> _YOUR TASK_: Would you restate the data exactly as given?

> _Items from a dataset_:
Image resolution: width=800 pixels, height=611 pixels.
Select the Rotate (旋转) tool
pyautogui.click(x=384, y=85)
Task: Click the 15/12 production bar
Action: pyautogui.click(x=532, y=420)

> _RESULT BELOW_:
Image resolution: width=800 pixels, height=611 pixels.
Select the Rotate (旋转) tool
pyautogui.click(x=384, y=85)
Task: Click the 15/12 production bar
Action: pyautogui.click(x=532, y=420)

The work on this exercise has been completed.